Kinder- und Jugendgewalt bereitet Kopfzerbrechen

Immer mehr Kinder und Jugendliche üben Gewalttaten aus oder werden Opfer. Im Landtag besteht Einigkeit darüber, dass dieser Entwicklung Einhalt geboten werden muss, über den richtigen Weg wird jedoch diskutiert.
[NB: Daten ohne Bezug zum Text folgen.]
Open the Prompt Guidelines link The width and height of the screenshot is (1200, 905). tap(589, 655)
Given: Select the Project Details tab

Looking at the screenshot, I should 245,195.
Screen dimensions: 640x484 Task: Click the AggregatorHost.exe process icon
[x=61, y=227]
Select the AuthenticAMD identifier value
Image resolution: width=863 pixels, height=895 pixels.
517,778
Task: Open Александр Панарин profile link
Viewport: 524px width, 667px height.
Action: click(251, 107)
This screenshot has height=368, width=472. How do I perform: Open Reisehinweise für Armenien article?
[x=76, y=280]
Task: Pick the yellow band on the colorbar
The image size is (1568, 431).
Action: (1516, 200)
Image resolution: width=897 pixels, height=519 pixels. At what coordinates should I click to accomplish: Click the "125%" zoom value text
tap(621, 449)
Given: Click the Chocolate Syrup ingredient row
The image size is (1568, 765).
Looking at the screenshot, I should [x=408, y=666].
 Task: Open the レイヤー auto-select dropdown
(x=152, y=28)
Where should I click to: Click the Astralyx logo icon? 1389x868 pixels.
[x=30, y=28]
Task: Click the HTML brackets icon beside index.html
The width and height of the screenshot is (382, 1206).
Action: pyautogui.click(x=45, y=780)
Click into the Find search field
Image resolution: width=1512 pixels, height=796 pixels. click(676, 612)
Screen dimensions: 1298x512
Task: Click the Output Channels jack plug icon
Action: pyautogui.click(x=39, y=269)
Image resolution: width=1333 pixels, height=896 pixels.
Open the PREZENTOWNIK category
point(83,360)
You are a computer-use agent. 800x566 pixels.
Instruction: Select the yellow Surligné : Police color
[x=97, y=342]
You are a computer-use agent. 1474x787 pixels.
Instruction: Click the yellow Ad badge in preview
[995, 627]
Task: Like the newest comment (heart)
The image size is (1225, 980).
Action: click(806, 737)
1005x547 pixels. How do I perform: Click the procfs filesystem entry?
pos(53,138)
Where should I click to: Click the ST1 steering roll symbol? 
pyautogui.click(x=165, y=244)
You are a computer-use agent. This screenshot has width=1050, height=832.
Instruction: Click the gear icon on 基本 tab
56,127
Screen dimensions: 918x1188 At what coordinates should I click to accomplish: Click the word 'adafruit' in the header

Ein Schüler drückt auf dem Schulhof eines Gymnasiums einen anderen Schüler zu Boden (gestelltes Illustrationsfoto).
Ein Schüler drückt auf dem Schulhof eines Gymnasiums einen anderen Schüler zu Boden (gestelltes Illustrationsfoto).
© Foto: dpa, Oliver Berg

„Heute geht vom Schleswig-Holsteinischen Landtag, von CDU, Grünen, FDP und SSW, ein starkes Signal gegen Kinder- und Jugendgewalt aus.“ Mit diesen Worten würdigt Martin Balasus einen gemeinsamen Antrag, der im Plenum heute vorgelegt worden war. „Gewalt unter Kindern und Jugendlichen wird immer häufiger, sie beginnt in einem jüngeren Alter und fällt brutaler aus“, sagte der CDU-Politiker. Der gemeinsame 13-Punkte-Maßnahmenkatalog würde unter anderem Prävention, Aktualisierung von Materialien und bessere Kooperation zwischen Schule, Polizei und Jugendhilfe umfassen. Dies sei ein Anfang, so Balasus.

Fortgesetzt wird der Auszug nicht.